Mira was standing at the edge of the clearing with tunnel dirt on her boots and dried fruit in her hand, which meant she’d passed Farmon on the way in and he’d fed her before she’d even reached us. The old man’s priorities were consistent.

“The council put you on a kill list,” Percy said, because Percy had never once understood the concept of easing into bad news.

She chewed the dried fruit. Swallowed. “Okay. What else?”

We all stared at her. She stared back with the patience of a woman who’d been surviving worse than political death warrants for months.

“We need to relocate,” Solomon said, already at the map table. “Away from the mountains. Establish a base where the envoy can land and where we control the narrative before their commander reads that list.”

“How far?”

“Eight miles south. It doubles your travel time to the compound. Six hours round trip instead of three.”

Mira’s hand went to her stomach. A brief touch, unconscious, then gone. “The bond separation. Farmon said extended distance accelerates the deterioration.”

“It does.” Farmon appeared behind us with his mortar and pestle. “Move too far, and the days you spend inside that compound become dangerous for all four of you.”

“Then I adjust. Or we can meet half-way when there are less patrols.”

“Mira...” Percy started.

“I’ve been managing this pregnancy through drainage tunnels and combat training for weeks. A few extra miles of forest won’t be what breaks me.” Her voice carried no room for debate. “Move the camp.”

Percy looked at me. I looked at Solomon. Solomon looked at the map because Solomon always looked at the map when the emotional variables exceeded his preference for clean data.

“We build the schedule together,” I said. “No unilateral decisions about how long you stay inside.”
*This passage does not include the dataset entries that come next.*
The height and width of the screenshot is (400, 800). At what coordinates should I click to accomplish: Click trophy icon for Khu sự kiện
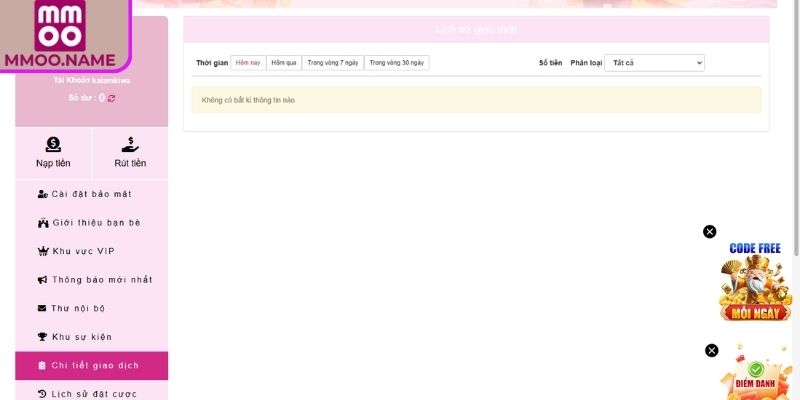pyautogui.click(x=42, y=337)
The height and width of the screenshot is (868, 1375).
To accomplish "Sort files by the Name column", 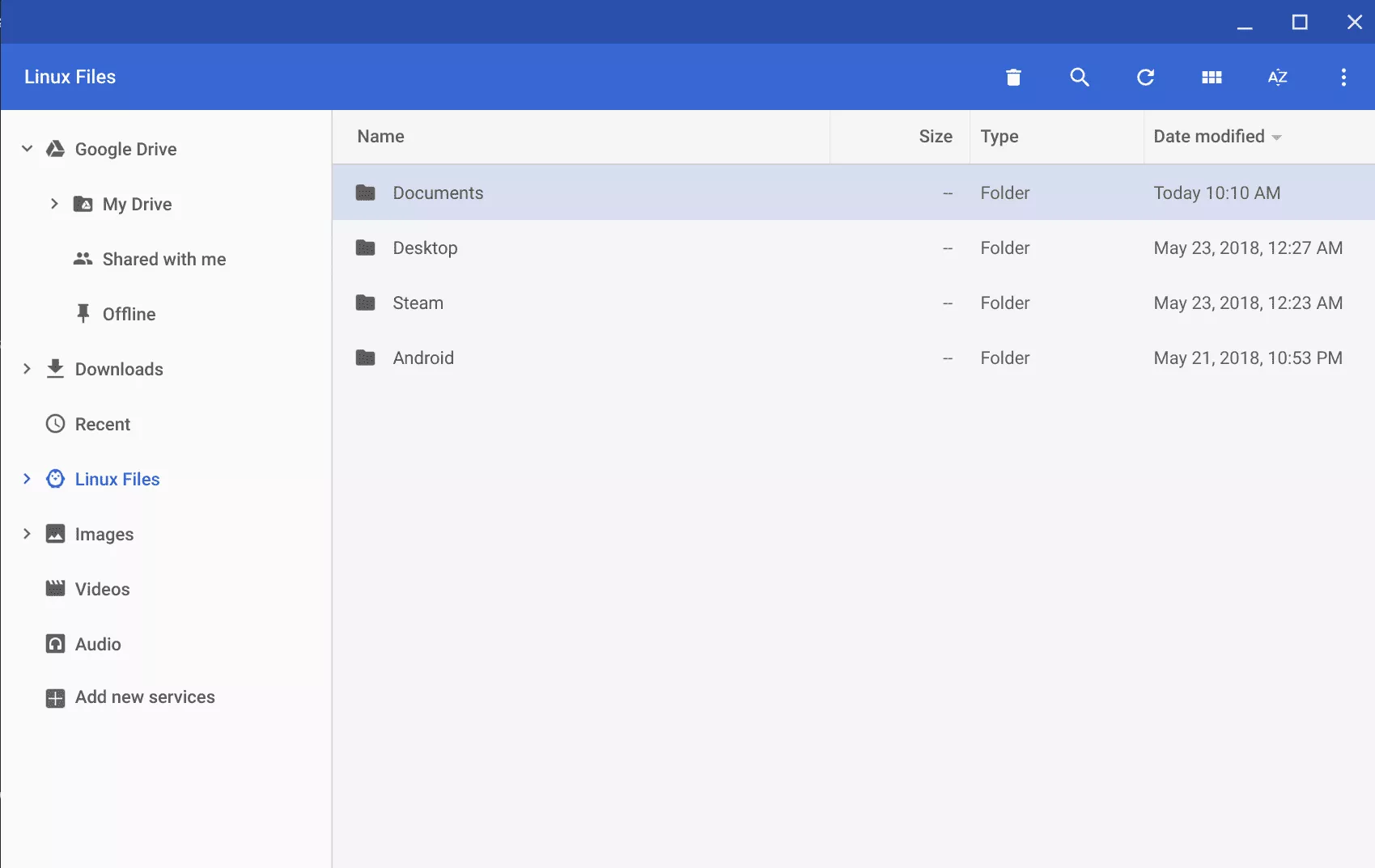I will click(380, 137).
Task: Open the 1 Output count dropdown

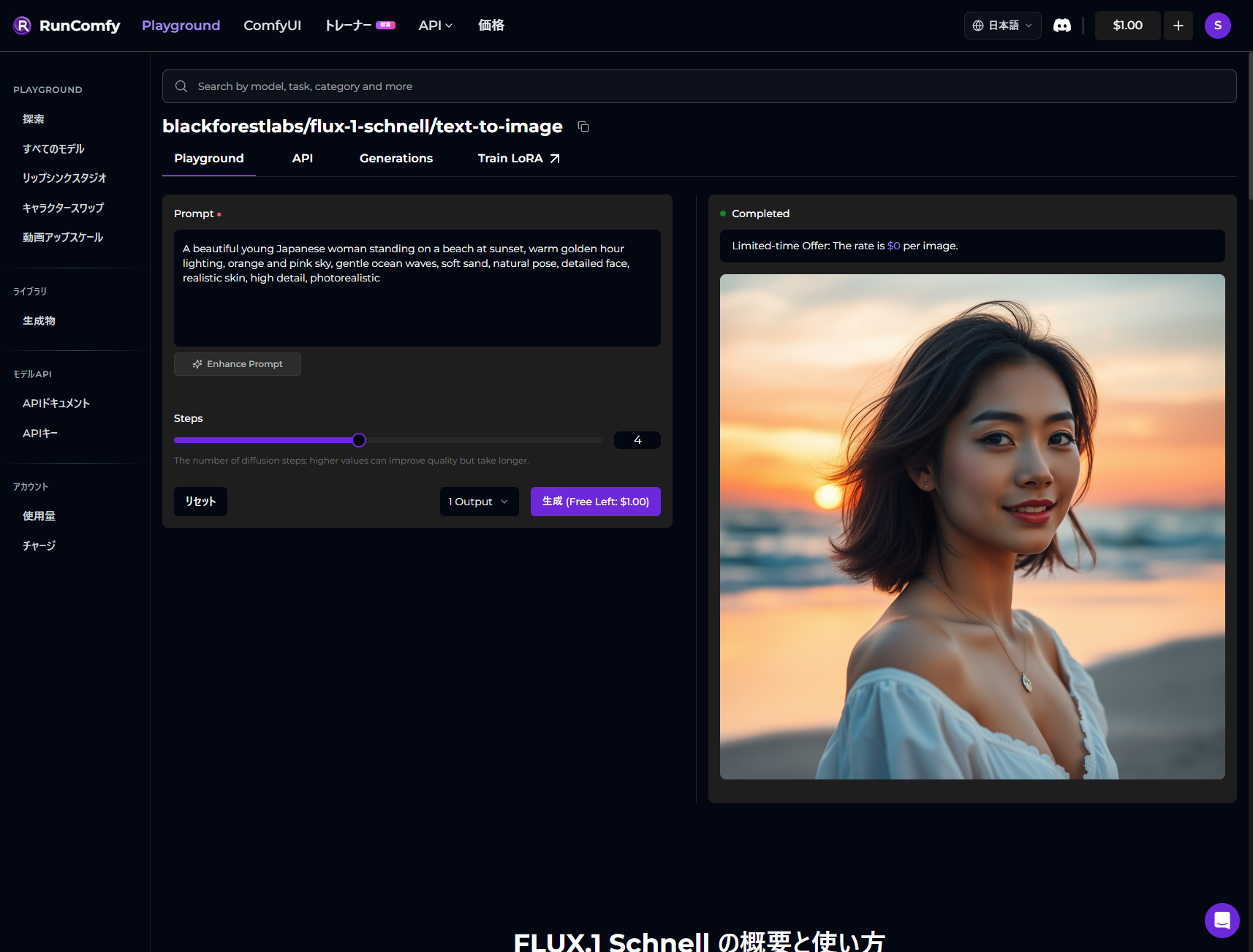Action: coord(479,502)
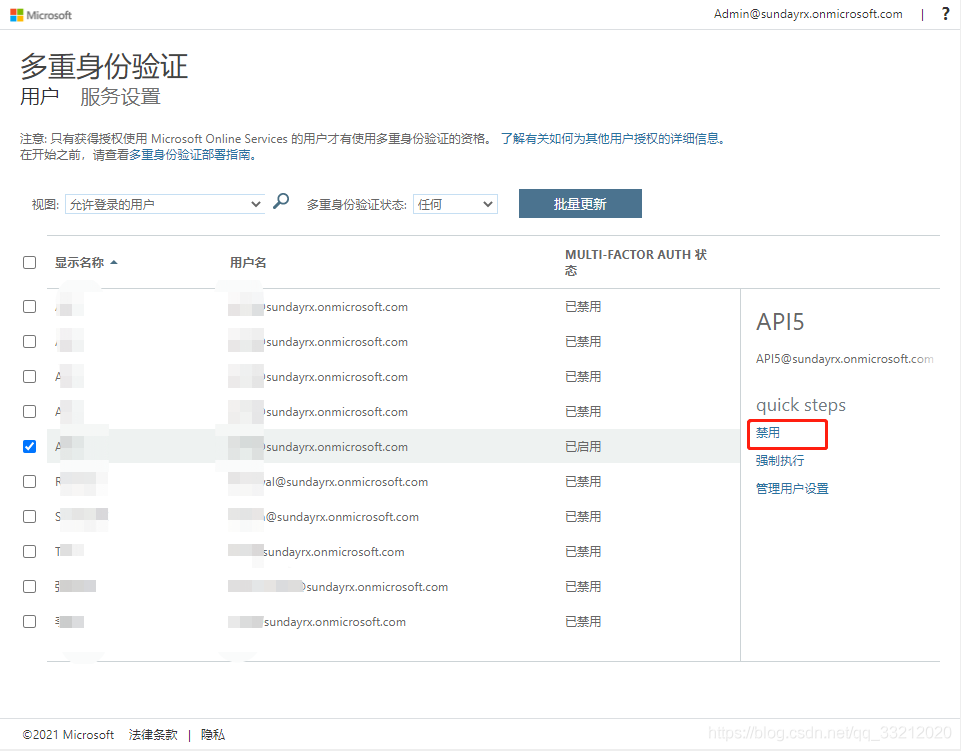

“Deal.” She crossed to the fire and sat beside Farmon. “Now what’s the actual battle plan? Because if the Long Watch is coming in fourteen days with my name on a list, standing around arguing about my commute isn’t going to fix it.”

She wasn’t wrong.

“You said it yourself last night,” I told the group. “You’re going to dismantle the Order from the inside. We’ll give you the tools and the army to back your plan.”

Mira laid out her part first. “I continue infiltration under field deployment. Hunter converts back me up. When it’s time, I take down the security grid, lock the Purifier so Thiago can’t use it mid-assault, and secure the sublevels so the feral wolves stay contained.”

“That’s three objectives before anyone else moves,” Percy said.

“That’s the point. The compound has to be blind and defanged before you storm it, or Thiago turns it into a kill box.”

Solomon nodded. The tactical approval on his face was as close to a compliment as Solomon gave. “And the signal?”

“A flare,” Mira said. “Since the Order will know right away once security is down, no need to hide it. What’s important is to lock the Purifier. That’s your green light.”

“A flare,” Solomon repeated, testing it. “The moment that light hits the sky, we move.”

Farmon had been listening from his seat by the cold fire pit, grinding his medicine with a mortar and pestle that looked older than most human civilizations. His ruined hands worked with the practiced efficiency.

“I have a question.” Mira turned to Farmon, who’d been grinding his medicine through the entire conversation. “I heard you mentioned Percy’s mother was a researcher. That she was studying lycan physiology when the first expedition crossed into the human world.”

Farmon’s hands paused on the mortar. “She was. One of the finest minds in Veyndral’s academic circles.”

“And her research notes? From the expedition?”

“Some survived.” Farmon’s voice was careful. “I kept them.”